Render the items from the line with "The width and height of the screenshot is (1753, 658)." up to and including the line with "pos(1100,331)" as a JSON list of strings, one string per line, omitting blank lines.

Lines of data
** Start **

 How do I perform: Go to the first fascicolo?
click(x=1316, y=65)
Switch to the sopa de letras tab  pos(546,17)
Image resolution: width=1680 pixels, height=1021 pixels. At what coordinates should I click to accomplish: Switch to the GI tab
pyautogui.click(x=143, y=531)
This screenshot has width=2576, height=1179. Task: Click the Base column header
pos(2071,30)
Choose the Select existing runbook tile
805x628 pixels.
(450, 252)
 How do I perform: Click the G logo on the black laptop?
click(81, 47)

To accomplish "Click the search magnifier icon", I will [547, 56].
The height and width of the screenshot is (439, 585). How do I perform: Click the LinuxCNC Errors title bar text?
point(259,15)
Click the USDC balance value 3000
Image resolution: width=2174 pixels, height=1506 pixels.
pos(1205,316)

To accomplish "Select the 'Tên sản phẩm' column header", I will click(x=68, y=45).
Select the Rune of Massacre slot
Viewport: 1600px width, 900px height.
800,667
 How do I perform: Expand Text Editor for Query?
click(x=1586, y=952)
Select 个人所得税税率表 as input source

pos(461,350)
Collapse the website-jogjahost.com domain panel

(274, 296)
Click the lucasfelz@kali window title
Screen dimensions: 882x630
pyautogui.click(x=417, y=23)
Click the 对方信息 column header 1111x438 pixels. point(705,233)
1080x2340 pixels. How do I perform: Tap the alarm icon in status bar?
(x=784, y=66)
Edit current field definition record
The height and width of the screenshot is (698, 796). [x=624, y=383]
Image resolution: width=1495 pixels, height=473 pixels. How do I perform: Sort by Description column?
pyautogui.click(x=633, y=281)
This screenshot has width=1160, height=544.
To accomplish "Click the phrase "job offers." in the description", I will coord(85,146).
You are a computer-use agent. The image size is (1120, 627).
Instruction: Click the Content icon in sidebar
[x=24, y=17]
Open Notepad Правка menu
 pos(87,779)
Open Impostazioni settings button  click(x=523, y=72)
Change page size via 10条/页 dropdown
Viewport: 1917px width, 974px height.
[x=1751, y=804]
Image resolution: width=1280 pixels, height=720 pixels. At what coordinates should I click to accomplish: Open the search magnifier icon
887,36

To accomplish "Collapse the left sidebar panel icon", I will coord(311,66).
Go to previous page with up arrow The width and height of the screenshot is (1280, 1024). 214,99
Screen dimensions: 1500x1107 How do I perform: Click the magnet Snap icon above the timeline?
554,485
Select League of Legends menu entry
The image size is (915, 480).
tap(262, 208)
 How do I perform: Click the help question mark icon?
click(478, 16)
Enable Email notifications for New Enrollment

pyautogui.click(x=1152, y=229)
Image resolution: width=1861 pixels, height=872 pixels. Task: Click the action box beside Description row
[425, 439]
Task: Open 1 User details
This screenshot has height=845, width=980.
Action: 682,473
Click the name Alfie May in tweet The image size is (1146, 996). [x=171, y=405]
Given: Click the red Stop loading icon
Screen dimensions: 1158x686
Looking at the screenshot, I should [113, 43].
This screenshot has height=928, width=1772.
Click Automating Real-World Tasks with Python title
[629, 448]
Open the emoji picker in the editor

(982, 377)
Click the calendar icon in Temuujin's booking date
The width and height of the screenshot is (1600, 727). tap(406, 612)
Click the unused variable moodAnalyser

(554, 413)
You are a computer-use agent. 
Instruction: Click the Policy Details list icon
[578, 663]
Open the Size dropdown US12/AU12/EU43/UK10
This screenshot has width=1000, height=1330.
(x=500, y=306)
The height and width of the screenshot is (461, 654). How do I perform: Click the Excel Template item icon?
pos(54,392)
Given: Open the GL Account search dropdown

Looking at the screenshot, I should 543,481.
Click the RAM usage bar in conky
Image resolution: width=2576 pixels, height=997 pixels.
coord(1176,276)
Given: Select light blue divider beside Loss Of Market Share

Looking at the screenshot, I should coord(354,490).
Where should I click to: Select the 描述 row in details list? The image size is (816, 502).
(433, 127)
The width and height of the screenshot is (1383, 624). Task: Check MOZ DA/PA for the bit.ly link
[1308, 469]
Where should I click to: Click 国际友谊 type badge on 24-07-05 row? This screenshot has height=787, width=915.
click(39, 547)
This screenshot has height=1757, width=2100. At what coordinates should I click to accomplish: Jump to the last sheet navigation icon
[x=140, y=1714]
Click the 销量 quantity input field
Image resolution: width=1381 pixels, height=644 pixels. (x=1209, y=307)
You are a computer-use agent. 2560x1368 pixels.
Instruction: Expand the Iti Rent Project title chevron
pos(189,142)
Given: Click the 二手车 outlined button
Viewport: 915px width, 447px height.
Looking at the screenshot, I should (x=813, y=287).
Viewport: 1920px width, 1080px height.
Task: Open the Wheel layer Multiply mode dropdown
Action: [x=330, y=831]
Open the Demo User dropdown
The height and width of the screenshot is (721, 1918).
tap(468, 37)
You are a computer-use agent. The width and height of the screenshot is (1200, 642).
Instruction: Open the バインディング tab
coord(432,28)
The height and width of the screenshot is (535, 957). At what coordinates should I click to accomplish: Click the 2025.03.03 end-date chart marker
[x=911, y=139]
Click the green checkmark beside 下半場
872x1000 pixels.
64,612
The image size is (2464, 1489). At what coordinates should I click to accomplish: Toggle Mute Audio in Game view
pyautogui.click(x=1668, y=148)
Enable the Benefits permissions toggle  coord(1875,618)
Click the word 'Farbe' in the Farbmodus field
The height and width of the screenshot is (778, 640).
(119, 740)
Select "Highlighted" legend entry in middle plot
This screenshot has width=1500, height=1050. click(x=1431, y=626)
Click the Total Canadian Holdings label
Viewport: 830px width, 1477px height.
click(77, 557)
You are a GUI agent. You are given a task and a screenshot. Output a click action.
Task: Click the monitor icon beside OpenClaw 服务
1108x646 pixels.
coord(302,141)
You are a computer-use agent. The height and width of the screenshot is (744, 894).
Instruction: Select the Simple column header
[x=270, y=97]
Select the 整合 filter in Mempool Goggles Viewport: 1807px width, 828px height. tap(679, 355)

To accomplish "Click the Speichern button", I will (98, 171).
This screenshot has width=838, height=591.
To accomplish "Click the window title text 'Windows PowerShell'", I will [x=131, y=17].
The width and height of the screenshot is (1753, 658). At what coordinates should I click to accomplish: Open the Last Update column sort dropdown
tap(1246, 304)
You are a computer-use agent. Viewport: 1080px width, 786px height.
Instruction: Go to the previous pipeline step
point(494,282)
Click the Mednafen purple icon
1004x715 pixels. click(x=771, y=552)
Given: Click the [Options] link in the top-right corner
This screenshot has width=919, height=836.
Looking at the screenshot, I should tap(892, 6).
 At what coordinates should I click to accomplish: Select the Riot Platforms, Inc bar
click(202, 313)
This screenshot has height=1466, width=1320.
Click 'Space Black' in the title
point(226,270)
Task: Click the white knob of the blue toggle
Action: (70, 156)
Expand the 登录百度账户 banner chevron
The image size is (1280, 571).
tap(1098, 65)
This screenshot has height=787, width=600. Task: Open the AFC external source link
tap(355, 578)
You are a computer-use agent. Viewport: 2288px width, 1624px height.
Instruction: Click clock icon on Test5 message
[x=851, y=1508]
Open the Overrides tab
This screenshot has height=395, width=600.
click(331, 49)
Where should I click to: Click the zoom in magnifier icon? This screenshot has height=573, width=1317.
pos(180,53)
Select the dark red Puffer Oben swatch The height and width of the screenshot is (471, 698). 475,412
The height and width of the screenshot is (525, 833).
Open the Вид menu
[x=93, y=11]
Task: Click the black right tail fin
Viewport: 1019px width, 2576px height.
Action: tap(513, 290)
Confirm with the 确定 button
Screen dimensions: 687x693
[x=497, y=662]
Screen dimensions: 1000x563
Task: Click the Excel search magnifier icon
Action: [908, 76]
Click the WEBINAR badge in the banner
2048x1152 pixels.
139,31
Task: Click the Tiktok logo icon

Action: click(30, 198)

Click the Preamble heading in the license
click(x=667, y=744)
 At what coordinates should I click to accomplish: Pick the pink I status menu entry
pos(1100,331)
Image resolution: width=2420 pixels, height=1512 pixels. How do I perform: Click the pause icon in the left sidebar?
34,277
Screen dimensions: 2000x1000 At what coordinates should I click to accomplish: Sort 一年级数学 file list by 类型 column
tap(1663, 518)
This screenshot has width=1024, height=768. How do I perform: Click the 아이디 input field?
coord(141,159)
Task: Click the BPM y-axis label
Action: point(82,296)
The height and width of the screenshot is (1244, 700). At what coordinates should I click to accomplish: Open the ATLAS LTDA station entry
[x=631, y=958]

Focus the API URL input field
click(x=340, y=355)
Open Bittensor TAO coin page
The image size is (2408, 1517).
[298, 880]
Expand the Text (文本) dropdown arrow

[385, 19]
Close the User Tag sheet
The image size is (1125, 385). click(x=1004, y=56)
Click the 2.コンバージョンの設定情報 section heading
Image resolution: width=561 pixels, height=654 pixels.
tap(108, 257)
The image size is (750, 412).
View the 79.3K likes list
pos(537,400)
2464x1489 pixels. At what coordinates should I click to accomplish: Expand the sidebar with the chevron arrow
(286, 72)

** End **

## The completed task
[
  "The width and height of the screenshot is (1753, 658). At what coordinates should I click to accomplish: Open the Last Update column sort dropdown",
  "tap(1246, 304)",
  "You are a computer-use agent. Viewport: 1080px width, 786px height.",
  "Instruction: Go to the previous pipeline step",
  "point(494,282)",
  "Click the Mednafen purple icon",
  "1004x715 pixels. click(x=771, y=552)",
  "Given: Click the [Options] link in the top-right corner",
  "This screenshot has width=919, height=836.",
  "Looking at the screenshot, I should tap(892, 6).",
  " At what coordinates should I click to accomplish: Select the Riot Platforms, Inc bar",
  "click(202, 313)",
  "This screenshot has height=1466, width=1320.",
  "Click 'Space Black' in the title",
  "point(226,270)",
  "Task: Click the white knob of the blue toggle",
  "Action: (70, 156)",
  "Expand the 登录百度账户 banner chevron",
  "The image size is (1280, 571).",
  "tap(1098, 65)",
  "This screenshot has height=787, width=600. Task: Open the AFC external source link",
  "tap(355, 578)",
  "You are a computer-use agent. Viewport: 2288px width, 1624px height.",
  "Instruction: Click clock icon on Test5 message",
  "[x=851, y=1508]",
  "Open the Overrides tab",
  "This screenshot has height=395, width=600.",
  "click(331, 49)",
  "Where should I click to: Click the zoom in magnifier icon? This screenshot has height=573, width=1317.",
  "pos(180,53)",
  "Select the dark red Puffer Oben swatch The height and width of the screenshot is (471, 698). 475,412",
  "The height and width of the screenshot is (525, 833).",
  "Open the Вид menu",
  "[x=93, y=11]",
  "Task: Click the black right tail fin",
  "Viewport: 1019px width, 2576px height.",
  "Action: tap(513, 290)",
  "Confirm with the 确定 button",
  "Screen dimensions: 687x693",
  "[x=497, y=662]",
  "Screen dimensions: 1000x563",
  "Task: Click the Excel search magnifier icon",
  "Action: [908, 76]",
  "Click the WEBINAR badge in the banner",
  "2048x1152 pixels.",
  "139,31",
  "Task: Click the Tiktok logo icon",
  "Action: click(30, 198)",
  "Click the Preamble heading in the license",
  "click(x=667, y=744)",
  " At what coordinates should I click to accomplish: Pick the pink I status menu entry",
  "pos(1100,331)"
]